Pandas gives us the method corr that by default uses Persons r to show correlations between columns. Let’s start of by using this simple frequentistic approach.

corr_matrix = concat.corr()
corr = concat.corr()

# Keep only parties as columns
corr = corr.loc[:, corr.columns.isin(partier)] 
# Keep only KPIs as rows
corr = corr[~corr.index.isin(partier)]

And use Seaborn:s heatmap to give us a nice visual representation of the correlation table.

fig1 = plt.figure(figsize=(8, 8))
ax = sns.heatmap(
    corr, 
    annot=True, fmt='.1f', linewidths=.5
)

ax.text(-1., 1.141, 
        u'Korrelation med andel riksdagsröster',
        verticalalignment='bottom', horizontalalignment='left',
        transform=ax.transAxes,
        color='#000000', fontsize=14)

ax.text(-1., -0.181, 
        u'Källa: BRÅ/SCB/Val.se/Ekonomifakta.se – Korrelationen är på kommunnivå och Pearson-korr har använts',
        verticalalignment='bottom', horizontalalignment='left',
        transform=ax.transAxes,
        color='#666666', fontsize=8)

plt.savefig('SD_korr.pdf', bbox_inches='tight')
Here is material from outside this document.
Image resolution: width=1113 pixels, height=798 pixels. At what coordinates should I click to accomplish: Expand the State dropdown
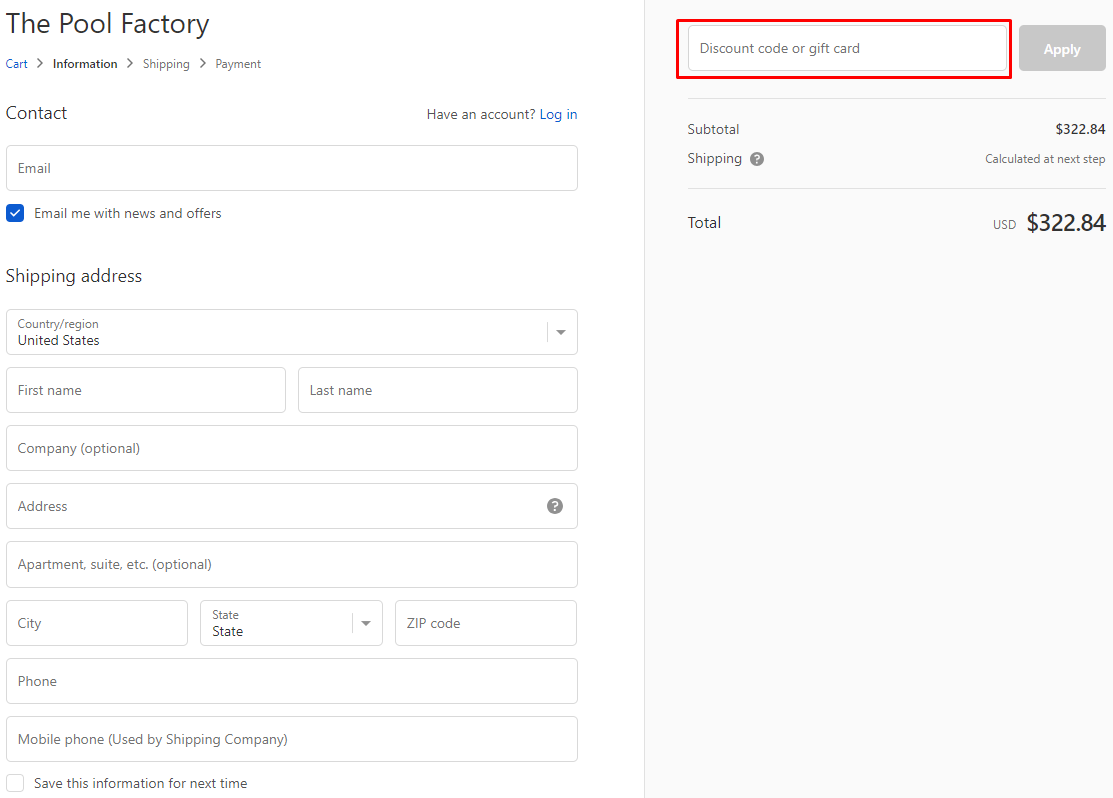291,623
First of, a Persons r correlation ranges from 0 to 1. Zero meaning no correlation and one full correlation. Depending on textbook, somewhere over 0.4 will be a correlation to take seriously. But let’s get back to that in a moment.
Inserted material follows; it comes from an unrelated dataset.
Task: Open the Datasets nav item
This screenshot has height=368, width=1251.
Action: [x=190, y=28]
Some interesting correlations are though:

The right-wing populist party the Sweden Democrats (SD in the figure)
- Correlations with municipailtys having large porportions motorcycles,
- and women smoking while pregnant.
- Also high unemployment rate shows some correlation.
Right wing Moderaterna (M)
- High percentage mopeds
- High percentage cars
- High education
- High income
The Greens Miljöpartiet (MP)
- Pretty much the same as Moderaterna. Only not that high income.
Centerpartiet (C) historically a party for the farmers
- High correlation with tractors

So let’s go into detail what a correlation of 0.5 actually is. Is it a fully linear correlation between smoking while pregnant and votage on xenophobic parties? Let’s plot the municipalitys with these KPI:s on the axis.

def corrplot_SD(kpi):
    (concat.replace(0, np.nan).dropna()
           .plot(kind='scatter', 
                 x=kpi, 
                 y=u'SD'))

corrplot_SD(u'Rökande gravida, procent')

png

If you ask me, that looks like a correlation. But that’s also what I want to see since the Sweden Democrats is pretty much as far away from my personal political opinions you can go. I’d pretty much take any chance to misscredit them. So let’s go further down the rabbit hole, but first plot the other KPIs.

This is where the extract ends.